What to do — Among the entries below, how many lines contain the string "avatar"? Reply with that number alone.

Material provided —
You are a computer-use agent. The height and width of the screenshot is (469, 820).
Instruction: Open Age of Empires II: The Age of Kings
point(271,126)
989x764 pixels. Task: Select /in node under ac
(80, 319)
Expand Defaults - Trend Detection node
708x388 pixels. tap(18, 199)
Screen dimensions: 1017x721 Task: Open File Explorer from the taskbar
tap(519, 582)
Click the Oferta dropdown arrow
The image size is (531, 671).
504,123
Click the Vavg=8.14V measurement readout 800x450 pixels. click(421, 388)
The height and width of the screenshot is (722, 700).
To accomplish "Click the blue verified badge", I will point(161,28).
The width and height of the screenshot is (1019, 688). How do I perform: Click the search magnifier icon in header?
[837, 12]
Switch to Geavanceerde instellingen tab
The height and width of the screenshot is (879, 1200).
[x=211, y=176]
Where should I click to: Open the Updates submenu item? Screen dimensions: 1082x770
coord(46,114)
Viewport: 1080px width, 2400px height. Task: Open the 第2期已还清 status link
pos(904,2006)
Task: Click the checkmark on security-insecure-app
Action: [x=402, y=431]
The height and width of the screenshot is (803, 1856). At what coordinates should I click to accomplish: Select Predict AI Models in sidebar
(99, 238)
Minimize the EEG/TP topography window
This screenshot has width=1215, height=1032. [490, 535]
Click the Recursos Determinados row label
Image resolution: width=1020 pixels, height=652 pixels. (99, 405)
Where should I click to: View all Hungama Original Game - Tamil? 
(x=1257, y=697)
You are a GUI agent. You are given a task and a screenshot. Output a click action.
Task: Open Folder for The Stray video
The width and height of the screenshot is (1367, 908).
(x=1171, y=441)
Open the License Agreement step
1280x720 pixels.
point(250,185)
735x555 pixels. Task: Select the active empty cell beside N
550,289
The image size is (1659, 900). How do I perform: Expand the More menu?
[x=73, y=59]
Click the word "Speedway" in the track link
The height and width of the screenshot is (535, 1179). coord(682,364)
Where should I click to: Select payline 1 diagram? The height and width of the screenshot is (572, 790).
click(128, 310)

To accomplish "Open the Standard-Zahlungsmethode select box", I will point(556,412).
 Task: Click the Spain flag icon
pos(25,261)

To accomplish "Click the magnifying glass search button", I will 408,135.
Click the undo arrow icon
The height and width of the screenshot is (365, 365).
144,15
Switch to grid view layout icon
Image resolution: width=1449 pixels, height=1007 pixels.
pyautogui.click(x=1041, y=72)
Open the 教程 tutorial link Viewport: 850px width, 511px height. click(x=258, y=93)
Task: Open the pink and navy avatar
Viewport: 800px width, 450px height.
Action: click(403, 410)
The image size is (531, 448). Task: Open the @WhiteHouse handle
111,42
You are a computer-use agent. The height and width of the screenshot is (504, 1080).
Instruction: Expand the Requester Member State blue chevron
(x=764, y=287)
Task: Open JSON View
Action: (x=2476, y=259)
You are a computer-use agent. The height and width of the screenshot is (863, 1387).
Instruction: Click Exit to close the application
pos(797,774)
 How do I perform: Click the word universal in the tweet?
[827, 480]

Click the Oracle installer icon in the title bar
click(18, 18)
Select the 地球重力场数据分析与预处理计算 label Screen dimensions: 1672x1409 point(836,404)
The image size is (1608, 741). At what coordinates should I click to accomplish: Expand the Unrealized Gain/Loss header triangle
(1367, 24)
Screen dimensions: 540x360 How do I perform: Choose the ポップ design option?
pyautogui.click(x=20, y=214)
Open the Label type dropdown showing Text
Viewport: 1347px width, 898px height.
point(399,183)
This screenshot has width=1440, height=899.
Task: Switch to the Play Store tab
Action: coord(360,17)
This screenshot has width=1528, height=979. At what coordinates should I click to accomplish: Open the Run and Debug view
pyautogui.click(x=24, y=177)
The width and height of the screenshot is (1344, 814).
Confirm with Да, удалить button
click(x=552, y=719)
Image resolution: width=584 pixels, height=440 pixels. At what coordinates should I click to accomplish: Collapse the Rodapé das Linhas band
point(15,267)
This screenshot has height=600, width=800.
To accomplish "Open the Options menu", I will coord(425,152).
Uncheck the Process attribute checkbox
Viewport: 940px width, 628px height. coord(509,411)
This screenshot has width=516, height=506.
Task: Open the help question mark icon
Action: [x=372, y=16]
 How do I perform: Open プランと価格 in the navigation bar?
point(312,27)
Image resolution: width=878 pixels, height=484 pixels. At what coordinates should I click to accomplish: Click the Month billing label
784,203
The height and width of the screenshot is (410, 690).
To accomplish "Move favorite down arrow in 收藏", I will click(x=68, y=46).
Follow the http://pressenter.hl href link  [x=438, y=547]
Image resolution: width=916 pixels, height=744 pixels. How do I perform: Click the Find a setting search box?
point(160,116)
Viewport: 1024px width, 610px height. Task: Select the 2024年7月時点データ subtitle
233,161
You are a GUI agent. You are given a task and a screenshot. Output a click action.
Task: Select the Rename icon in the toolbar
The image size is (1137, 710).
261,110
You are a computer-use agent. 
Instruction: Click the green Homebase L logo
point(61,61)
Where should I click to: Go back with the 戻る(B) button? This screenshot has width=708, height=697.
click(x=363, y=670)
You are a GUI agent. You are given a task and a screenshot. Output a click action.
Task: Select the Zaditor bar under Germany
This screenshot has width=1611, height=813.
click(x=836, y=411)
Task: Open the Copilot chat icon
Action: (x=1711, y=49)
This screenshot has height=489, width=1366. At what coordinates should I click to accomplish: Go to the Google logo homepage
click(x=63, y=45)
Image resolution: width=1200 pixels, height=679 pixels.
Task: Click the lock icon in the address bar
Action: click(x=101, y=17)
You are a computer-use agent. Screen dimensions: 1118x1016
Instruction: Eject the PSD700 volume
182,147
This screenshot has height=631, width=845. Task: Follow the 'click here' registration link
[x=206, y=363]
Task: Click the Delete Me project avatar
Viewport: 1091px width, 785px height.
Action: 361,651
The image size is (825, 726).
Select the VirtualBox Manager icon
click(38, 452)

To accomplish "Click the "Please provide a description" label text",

Your solution — 2